Voice-Evoked Color Prediction Using Deep Neural Networks in Sound–Color Synesthesia
Author | Affiliation | ||
---|---|---|---|
Bartulienė, Raminta | |||
Date | Volume | Issue | Start Page | End Page |
---|---|---|---|---|
2025-05-19 | 15 | 5 | 1 | 22 |
Article No. 520
This article belongs to the Special Issue Perceptual Learning and Cortical Plasticity
Background/Objectives: Synesthesia is an unusual neurological condition when stimulation of one sensory modality automatically triggers an additional sensory sensation in an additional unstimulated modality. In this study, we investigated a case of sound–color synesthesia in a female with impaired vision. After confirming a positive case of synesthesia, we aimed to determine the sound features that played a key role in the subject’s sound perception and color development. Methods: We applied deep neural networks and a benchmark of binary logistic regression to classify blue and pink synesthetically voice-evoked color classes using 136 voice features extracted from eight study participants’ voice recordings. Results: The minimum Redundancy Maximum Relevance algorithm was applied to select the 20 most relevant voice features.
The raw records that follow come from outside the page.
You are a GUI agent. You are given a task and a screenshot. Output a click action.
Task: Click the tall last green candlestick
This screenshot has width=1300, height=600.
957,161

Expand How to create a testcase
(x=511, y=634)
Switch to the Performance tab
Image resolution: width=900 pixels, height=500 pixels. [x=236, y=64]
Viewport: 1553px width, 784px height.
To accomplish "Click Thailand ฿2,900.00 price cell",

The recognition accuracy of 0.81 was already achieved using five features, and the best results were obtained utilizing the seventeen most informative features. The deep neural network classified previously unseen voice recordings with 0.84 accuracy, 0.81 specificity, 0.86 sensitivity, and 0.85 and 0.81 F1-scores for blue and pink classes, respectively. The machine learning algorithms revealed that voice parameters, such as Mel-frequency cepstral coefficients, Chroma vectors, and sound energy, play the most significant role. Conclusions: Our results suggest that a person’s voice’s pitch, tone, and energy affect different color perceptions.